Step 9: Set up LinuxSampler to start without remote control
There’s a nice trick to load the LSCP file from the previous step on the Pi.
First run LinuxSampler in one shell on the Pi:
linuxsampler
When it says “initialization completed”, send the LSCP file to it in a second shell:
cat TaijiguyGigaTron.lscp | netcat localhost 8888
If you didn’t change anything else since Step 7, you should now be able to play notes with the Mellotron patch.
Step 10: Wrapping it up in a script
To prepare for starting everything in one go, I wrote a simple script that kicks off Jack and LinuxSampler. OK, it’s dirty with those sleeps and all, but works pretty well for a quick hack.
I have this in /home/pi/jackd.sh, you have to replace the jackd command line with whatever your hardware needs:
daemon -e "DISPLAY=:0.0" -- /usr/bin/jackd -P10 -dalsa -dhw:USB2448 -r44100 -p64 -n2 -Xseq -P
sleep 1
daemon -- linuxsampler
sleep 1
cat /home/pi/TaijiguyGigaTron.lscp | netcat localhost 8888
Debugging it is easy; you can add the -f parameter to daemon to run the programs in a terminal. That allows you to directly see the jack error messages. And when you get each step to run properly, just update the parameters in the script and continue with the next.
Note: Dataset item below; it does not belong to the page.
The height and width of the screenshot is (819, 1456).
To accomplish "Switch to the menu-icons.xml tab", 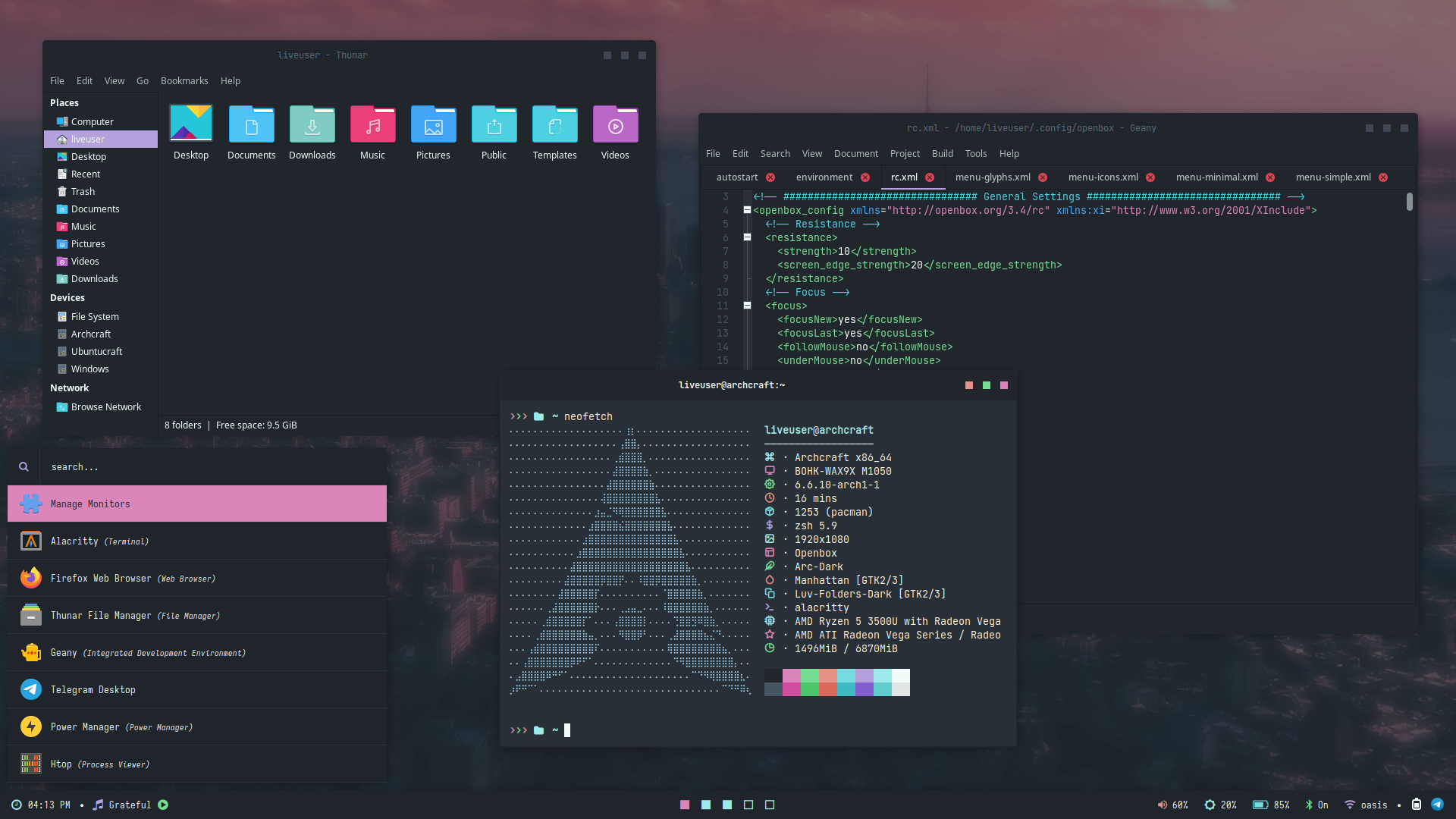I will [x=1103, y=177].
Step 11: Running Jack and LinuxSampler on startup
I found it easiest to add my script to the LXDE autostart scripts. I had two directories in /etc/xdg/lxsession/, and I’m not sure why, so I added it in both:
sudo nano /etc/xdg/lxsession/LXDE/autostart
# add on new line at end of file: /home/pi/jackd.sh
sudo nano /etc/xdg/lxsession/LXDE-pi/autostart
# add on new line at end of file: /home/pi/jackd.sh
Save everything, test it a few times, reboot, and you’re ready to rok!